Para Macri, el que su imagen haya mejorado de golpe significa que, siempre y cuando no se trate de una aberración momentánea, en adelante debería estar en condiciones de llevar a cabo ciertas reformas económicas poco populares que en su opinión, y la de muchos otros, servirían para que el país se hiciera lo bastante competitivo como para prosperar en el mundo feliz –se parecerá más al imaginado por Aldous Huxley que al marxista o al liberal– que se le viene encima. La tarea que dice querer emprender no será fácil. Un gobierno reformista tendría que enfrentar no sólo a políticos de ideas conservadoras y lenguaje presuntamente progre que se aferran al orden corporativista reforzado por Perón y sus herederos, además de sindicalistas aguerridos que privilegian sus propios intereses y con menos entusiasmo, aquellos de los afiliados, sino también la resistencia feroz del grueso del empresariado.
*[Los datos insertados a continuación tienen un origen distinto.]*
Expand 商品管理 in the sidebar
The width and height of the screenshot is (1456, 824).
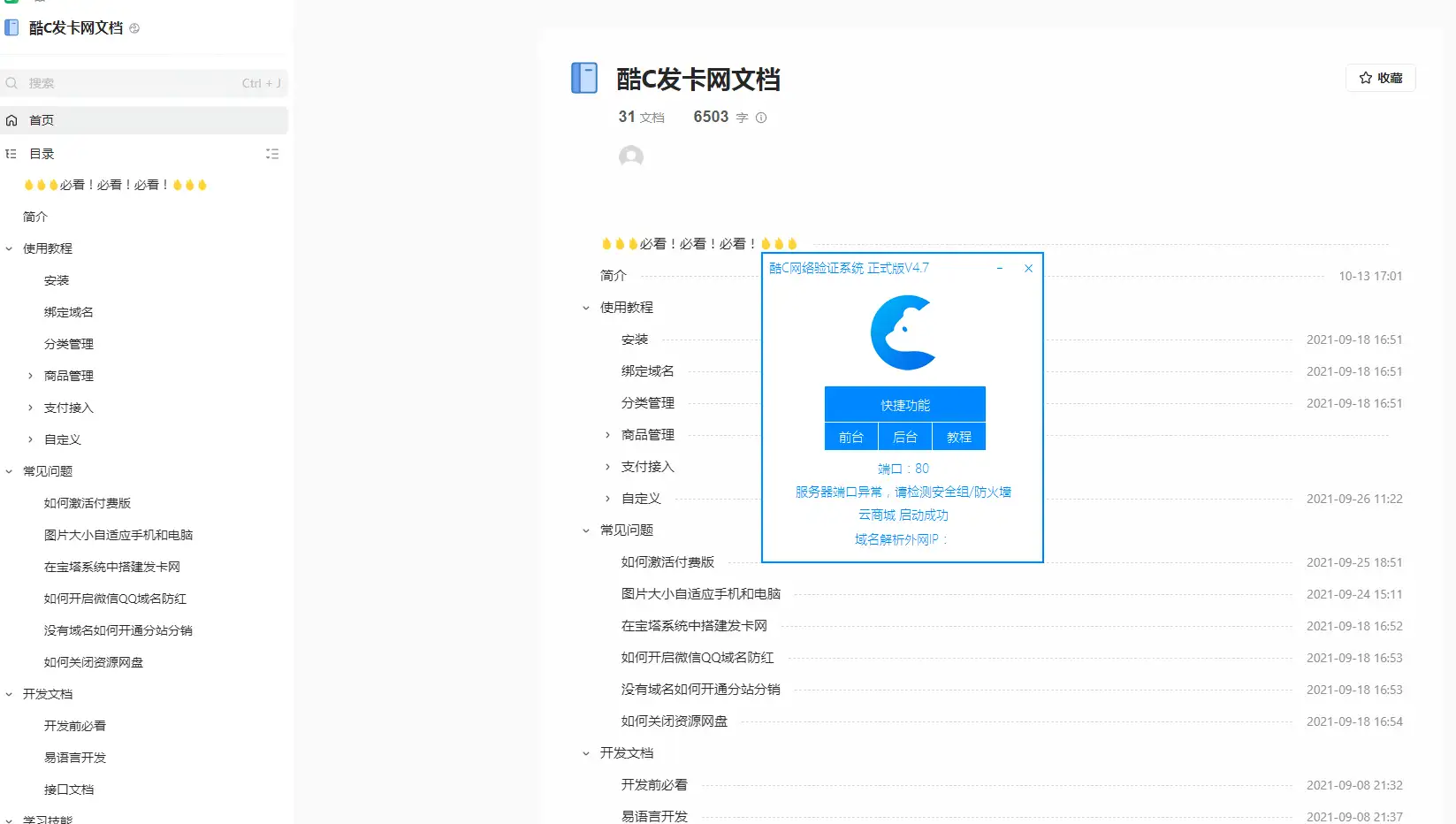pos(29,375)
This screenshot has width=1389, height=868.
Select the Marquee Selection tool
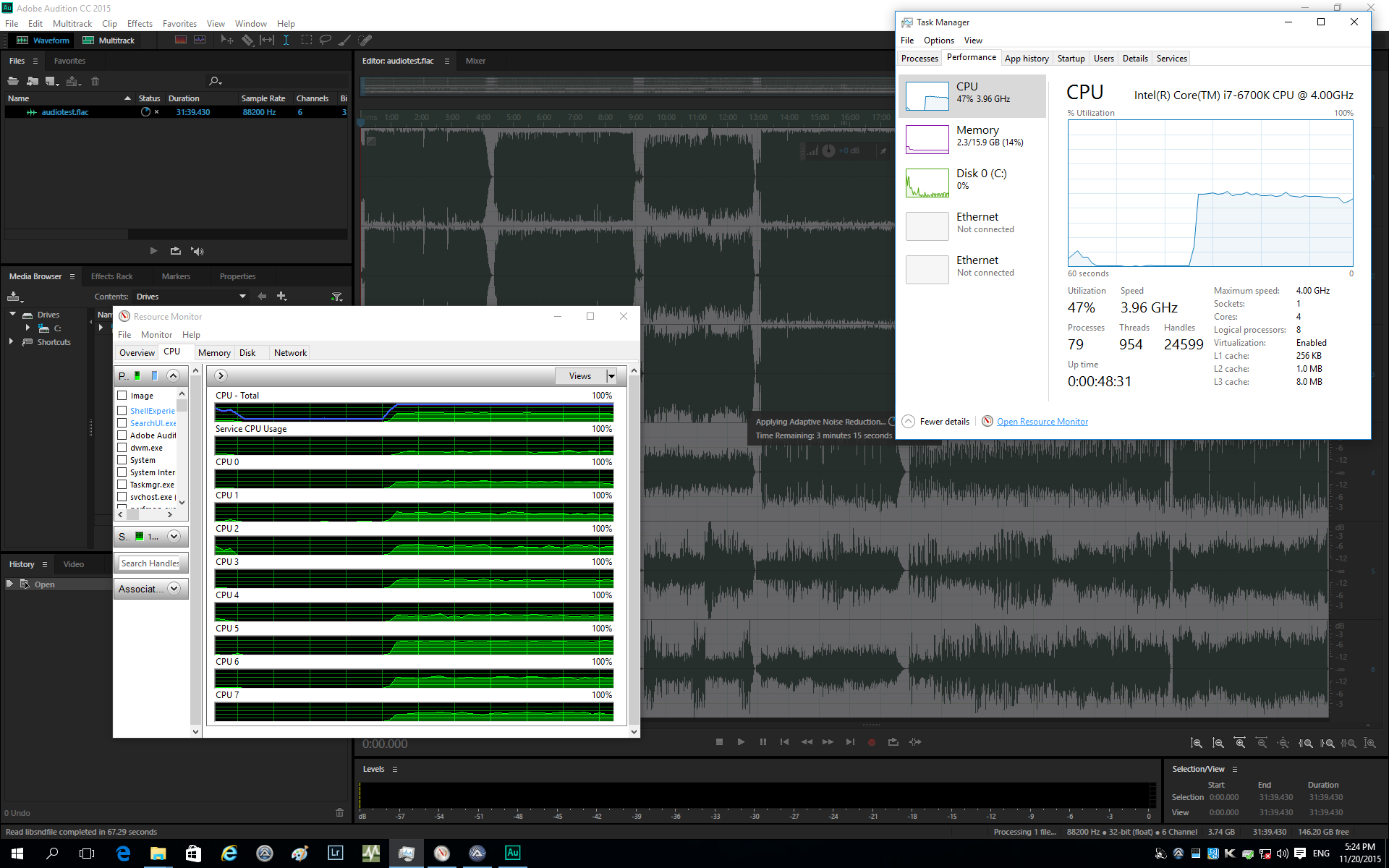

Si bien muchos hombres de negocios locales, lo mismo que sus equivalentes en otras latitudes, hablan como si estuvieran sinceramente convencidos de que el capitalismo liberal es mejor que cualquier alternativa concebible, por lo común son, por decirlo de algún modo, expertos en mercados regulados reacios a arriesgarse sin una gran red de seguridad proporcionada por el Estado. Toda vez que un gobierno se anima a abrir un poquito la economía o se niega a debilitar el peso, lo acusan de “industricidio”.
No les gusta para nada que Macri crea entender muy bien la mentalidad empresarial y que, a diferencia de la mayoría de los políticos, no se permitirá intimidar por las opiniones supuestamente autorizadas de voceros de entidades supuestamente representativas como la UIA. Así y todo, mal que les pese a aquellos empresarios que quisieran mantener cerrado el mercado local, no es necesario ser un gurú económico para darse cuenta de que el llamado aparato productivo nacional está penosamente atrasado. A menos que se haga mucho más eficaz, no habrá ninguna posibilidad de que en las décadas próximas el país atenúe sus muchos problemas sociales, de los que, como todos saben, el más urgente es el planteado por la pobreza extrema en que vive como puede la tercera parte de la población nacional.